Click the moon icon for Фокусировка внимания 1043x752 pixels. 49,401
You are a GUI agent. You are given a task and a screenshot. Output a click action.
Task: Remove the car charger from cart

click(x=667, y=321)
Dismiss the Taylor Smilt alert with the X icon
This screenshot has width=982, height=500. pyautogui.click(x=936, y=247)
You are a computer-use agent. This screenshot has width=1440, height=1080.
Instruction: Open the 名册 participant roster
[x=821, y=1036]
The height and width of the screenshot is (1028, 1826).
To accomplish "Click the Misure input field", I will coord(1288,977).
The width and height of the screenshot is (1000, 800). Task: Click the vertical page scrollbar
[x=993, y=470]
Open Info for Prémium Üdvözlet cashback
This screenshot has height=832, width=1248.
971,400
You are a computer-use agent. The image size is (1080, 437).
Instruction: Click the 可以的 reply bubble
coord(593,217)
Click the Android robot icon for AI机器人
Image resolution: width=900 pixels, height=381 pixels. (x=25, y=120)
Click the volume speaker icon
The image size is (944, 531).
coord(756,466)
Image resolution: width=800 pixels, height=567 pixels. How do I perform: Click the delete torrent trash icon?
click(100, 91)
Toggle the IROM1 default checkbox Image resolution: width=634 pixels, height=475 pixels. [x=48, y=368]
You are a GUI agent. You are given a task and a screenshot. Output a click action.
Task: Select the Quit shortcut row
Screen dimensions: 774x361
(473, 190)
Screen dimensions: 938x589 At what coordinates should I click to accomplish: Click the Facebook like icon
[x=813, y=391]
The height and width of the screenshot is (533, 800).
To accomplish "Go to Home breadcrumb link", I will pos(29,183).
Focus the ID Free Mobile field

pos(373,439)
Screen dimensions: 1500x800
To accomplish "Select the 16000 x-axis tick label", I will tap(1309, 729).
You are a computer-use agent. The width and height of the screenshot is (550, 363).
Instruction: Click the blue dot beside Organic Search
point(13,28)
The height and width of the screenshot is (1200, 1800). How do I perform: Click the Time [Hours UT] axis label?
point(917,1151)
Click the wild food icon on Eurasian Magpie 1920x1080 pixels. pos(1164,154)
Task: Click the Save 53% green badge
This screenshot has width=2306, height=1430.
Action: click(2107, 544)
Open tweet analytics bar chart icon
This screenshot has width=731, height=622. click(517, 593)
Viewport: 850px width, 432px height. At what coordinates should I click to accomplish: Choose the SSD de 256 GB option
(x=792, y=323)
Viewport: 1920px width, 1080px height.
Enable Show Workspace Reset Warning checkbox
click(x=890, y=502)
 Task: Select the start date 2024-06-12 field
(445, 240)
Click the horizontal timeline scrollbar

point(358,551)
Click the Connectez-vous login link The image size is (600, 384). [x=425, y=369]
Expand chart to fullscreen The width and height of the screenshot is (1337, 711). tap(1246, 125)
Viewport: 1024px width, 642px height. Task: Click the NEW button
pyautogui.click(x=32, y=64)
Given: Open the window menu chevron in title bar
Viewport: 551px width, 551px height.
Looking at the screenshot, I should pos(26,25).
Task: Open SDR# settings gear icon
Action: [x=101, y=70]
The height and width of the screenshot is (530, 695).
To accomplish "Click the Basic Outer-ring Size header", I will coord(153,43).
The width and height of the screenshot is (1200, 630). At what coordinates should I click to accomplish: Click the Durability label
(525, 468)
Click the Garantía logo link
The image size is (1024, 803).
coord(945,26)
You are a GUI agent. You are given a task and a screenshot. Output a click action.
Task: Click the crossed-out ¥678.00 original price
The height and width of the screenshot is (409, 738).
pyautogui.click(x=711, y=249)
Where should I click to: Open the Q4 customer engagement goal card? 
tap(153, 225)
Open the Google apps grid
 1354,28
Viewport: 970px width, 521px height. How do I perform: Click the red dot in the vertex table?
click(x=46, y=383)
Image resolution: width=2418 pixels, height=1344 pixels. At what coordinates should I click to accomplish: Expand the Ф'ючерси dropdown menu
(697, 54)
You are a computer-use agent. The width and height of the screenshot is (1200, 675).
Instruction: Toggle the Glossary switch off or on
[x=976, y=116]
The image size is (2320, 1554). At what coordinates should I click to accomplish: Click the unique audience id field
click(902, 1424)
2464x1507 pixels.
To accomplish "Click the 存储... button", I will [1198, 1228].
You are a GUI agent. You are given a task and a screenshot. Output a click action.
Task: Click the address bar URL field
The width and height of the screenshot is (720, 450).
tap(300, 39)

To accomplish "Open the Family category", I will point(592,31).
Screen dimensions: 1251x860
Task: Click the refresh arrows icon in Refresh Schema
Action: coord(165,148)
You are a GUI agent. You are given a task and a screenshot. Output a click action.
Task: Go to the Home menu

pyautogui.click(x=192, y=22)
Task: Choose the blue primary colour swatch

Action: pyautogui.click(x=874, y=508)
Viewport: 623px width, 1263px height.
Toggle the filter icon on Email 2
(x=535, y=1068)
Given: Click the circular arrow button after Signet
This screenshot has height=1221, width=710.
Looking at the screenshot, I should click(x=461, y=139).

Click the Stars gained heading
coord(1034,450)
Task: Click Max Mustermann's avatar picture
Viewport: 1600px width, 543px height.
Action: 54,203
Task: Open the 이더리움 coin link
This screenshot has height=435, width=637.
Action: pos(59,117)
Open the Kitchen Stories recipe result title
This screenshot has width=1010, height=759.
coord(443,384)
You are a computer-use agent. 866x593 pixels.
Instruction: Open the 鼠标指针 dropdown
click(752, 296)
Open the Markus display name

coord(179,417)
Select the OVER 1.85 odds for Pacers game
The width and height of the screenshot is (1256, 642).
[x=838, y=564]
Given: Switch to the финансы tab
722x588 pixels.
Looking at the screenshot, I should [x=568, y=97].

◆ ◆ ◆ ◆

▶ **TASK BRIEF**
Beginning from the line that contains "The width and height of the screenshot is (1256, 642).", give each line again exactly, through the final line of the records.

▶ **SOLUTION FOR THIS TASK**
The width and height of the screenshot is (1256, 642).
[x=838, y=564]
Given: Switch to the финансы tab
722x588 pixels.
Looking at the screenshot, I should [x=568, y=97].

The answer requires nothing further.